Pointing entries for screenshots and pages
____________________

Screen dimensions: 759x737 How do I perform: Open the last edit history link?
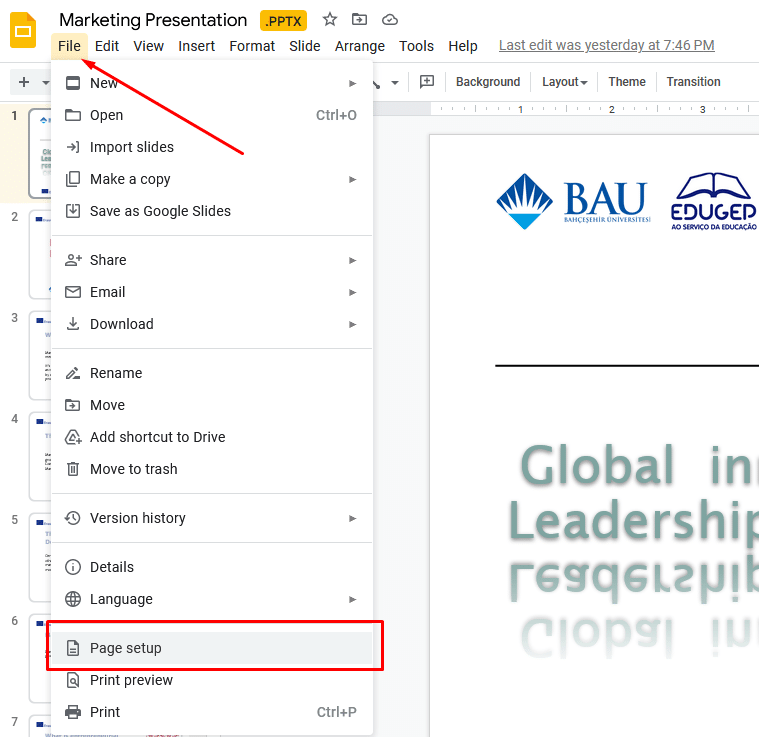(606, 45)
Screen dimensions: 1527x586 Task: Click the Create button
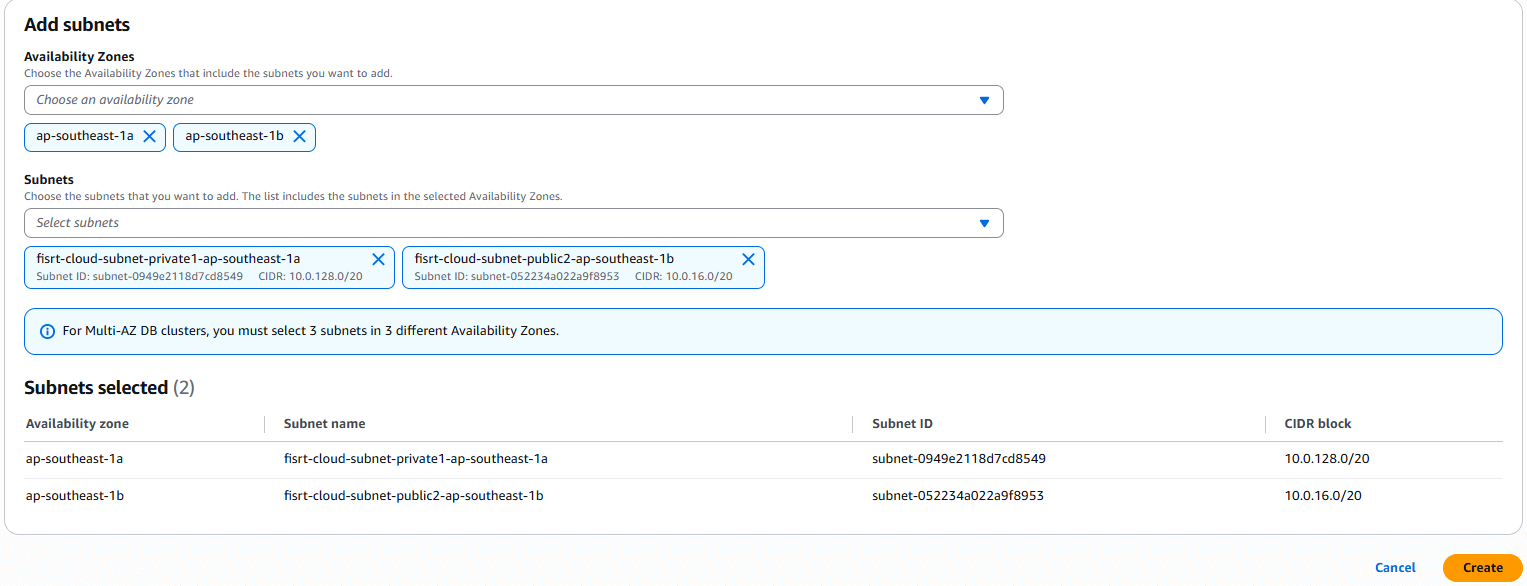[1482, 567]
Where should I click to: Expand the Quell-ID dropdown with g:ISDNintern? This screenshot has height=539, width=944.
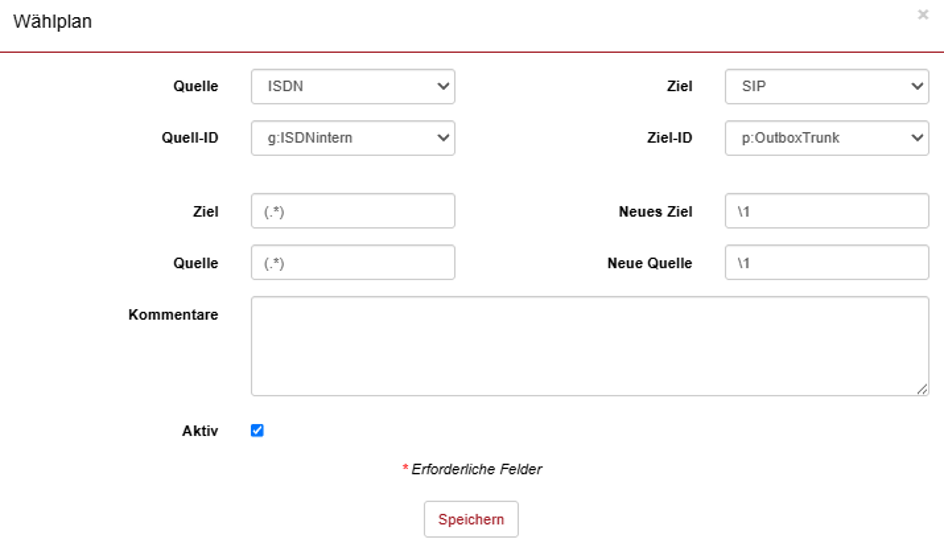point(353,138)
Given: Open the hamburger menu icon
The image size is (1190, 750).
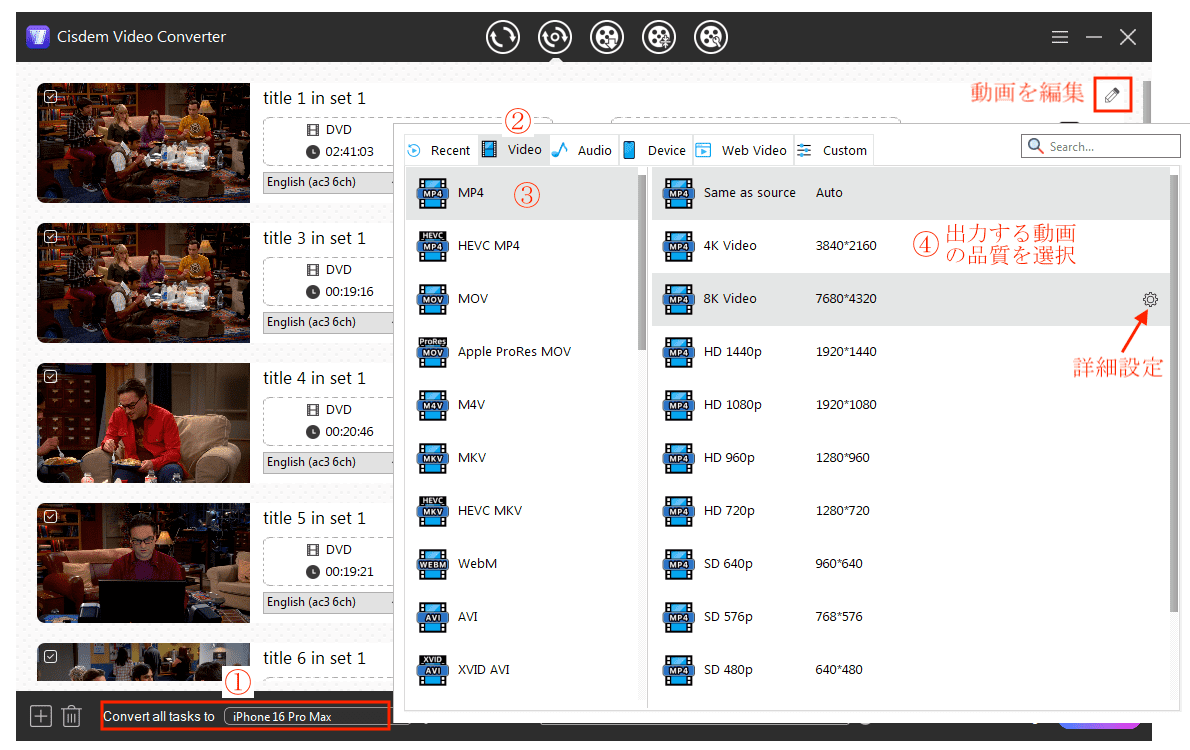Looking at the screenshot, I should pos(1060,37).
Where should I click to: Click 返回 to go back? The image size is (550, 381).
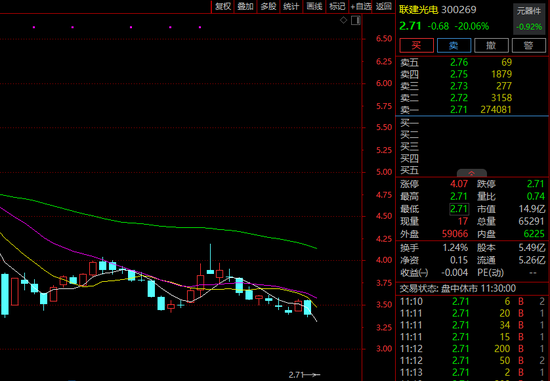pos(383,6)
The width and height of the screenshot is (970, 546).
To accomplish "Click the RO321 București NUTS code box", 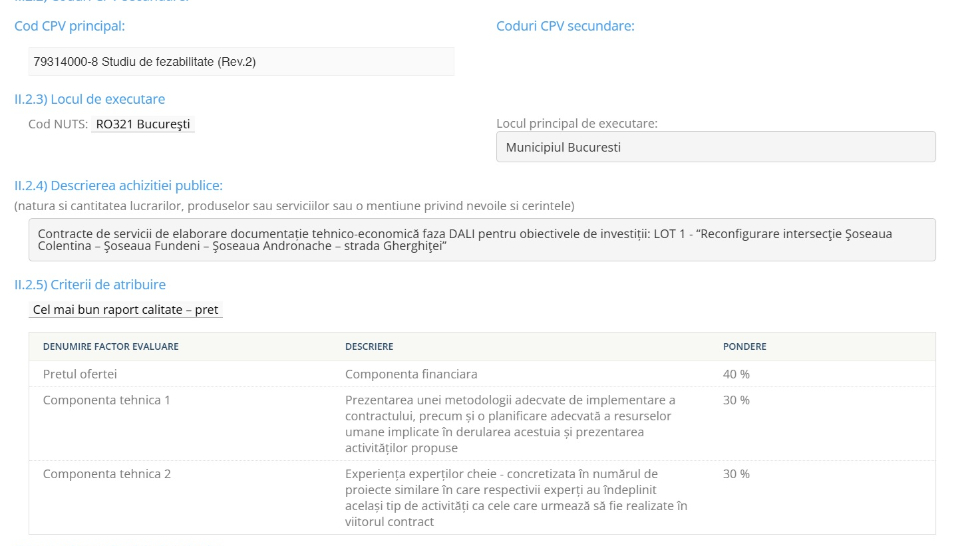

____________________

### Brief
Retype the entries word for word, from the start of the entries through the line that contains "point(353,138)", with both ends included. Omit the pictures from your copy.

### Reply
Screen dimensions: 759x737 How do I perform: Open the last edit history link?
(606, 45)
Screen dimensions: 1527x586 Task: Click the Create button
[1482, 567]
Where should I click to: Expand the Quell-ID dropdown with g:ISDNintern? This screenshot has height=539, width=944.
point(353,138)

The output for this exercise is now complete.